Many of those women could not read or write, and these are often stories that are so shot through with shame that people wouldn’t even talk about them on their deathbed.

Initially, we didn’t intend to make a film told just from the female perspective. We started looking broadly into intergenerational trauma and the way in which trauma is passed down from generation to generation.

However, at one point, we realize that there is a striking distinction. There was a question as to how women were looked at for over a century, and that women were looked at differently than men.
Over the course of time, we realized, as well, the importance because we were looking at this specific location where we shot, in the former GDR, what used to be East Germany. The film became more and more political as we were making it. But that wasn’t our initial intention.
Bodies More Transparent

Schilinski: When my co-author Louisa Peter and me started the writing process on Sound of Falling, we were so curious about the fact that our bodies are more transparent than we are. There’s a line in the film where Angelica, this girl in the 80s, says: ‘It’s so funny that our head blushes when we are full of shame and trying to hide it.’ Our body is so much more transparent than we are.

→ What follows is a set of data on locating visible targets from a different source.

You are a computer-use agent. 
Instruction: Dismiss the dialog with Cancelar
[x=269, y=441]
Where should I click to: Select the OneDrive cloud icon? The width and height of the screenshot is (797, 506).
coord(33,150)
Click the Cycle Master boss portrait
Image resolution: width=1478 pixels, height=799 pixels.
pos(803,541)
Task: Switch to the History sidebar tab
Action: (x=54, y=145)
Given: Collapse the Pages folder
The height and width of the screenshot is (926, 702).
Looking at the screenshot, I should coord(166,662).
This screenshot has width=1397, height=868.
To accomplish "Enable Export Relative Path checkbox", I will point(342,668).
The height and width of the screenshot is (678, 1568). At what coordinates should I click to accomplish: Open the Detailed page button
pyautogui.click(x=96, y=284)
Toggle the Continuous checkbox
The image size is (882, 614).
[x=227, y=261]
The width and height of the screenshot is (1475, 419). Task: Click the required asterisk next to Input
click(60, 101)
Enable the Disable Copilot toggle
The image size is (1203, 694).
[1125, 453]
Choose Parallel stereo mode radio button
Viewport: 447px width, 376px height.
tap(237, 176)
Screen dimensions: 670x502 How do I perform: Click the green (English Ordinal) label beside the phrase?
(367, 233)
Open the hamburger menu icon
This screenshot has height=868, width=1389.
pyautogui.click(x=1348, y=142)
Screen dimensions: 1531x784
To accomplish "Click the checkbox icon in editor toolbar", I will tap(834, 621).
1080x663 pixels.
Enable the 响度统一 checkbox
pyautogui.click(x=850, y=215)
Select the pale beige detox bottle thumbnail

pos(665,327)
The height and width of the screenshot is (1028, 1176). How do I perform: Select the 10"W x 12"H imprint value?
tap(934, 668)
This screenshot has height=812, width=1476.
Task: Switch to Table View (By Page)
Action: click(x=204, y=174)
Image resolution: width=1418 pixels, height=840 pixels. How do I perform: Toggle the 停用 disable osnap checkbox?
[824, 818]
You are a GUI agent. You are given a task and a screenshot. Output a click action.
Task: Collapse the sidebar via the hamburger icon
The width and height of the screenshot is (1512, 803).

During research for the film, we found many hidden writings, small half sentences in between descriptions of idyllic childhoods, written in this almost profound tone. In between, there’d be a sentence, like: “Women have to be made so they aren’t dangerous for men.” Or a maid who says: ‘I’ve lived for nothing.”
We could feel these many small, hidden things. And we were interested in these moments. Because when you think of trauma, you often think about war and things like this. But I think there are also little, tiny moments that can happen during a life that are so impactful. There’s a character in the film, living in the present, and she receives a gaze, and this gaze, this look will form her complete life after this.
Stream of Images and Memory

We wanted to create a stream of images so that you have the feeling that everyone who lived at this farm is thinking or dreaming at the same time. It’s about memory itself. How unreliable memory is, and how abrupt, fragmented and also associative. This became the structure for the whole film.

Starting Point

Schilinski: I think there are so different starting points for a film. Sometimes it’s an image. Sometimes it’s something that you heard, or sometimes it’s it’s a strong feeling inside of you where you have to find a way, a language for it. In Sound of Falling I was so interested in this invisible thing, these things you have no name for, things you can’t tell about. And trying to find a form to show them, to turn them into a film. I think questions are a good starting point. Not having the answers already but seeing what happens during the process of writing.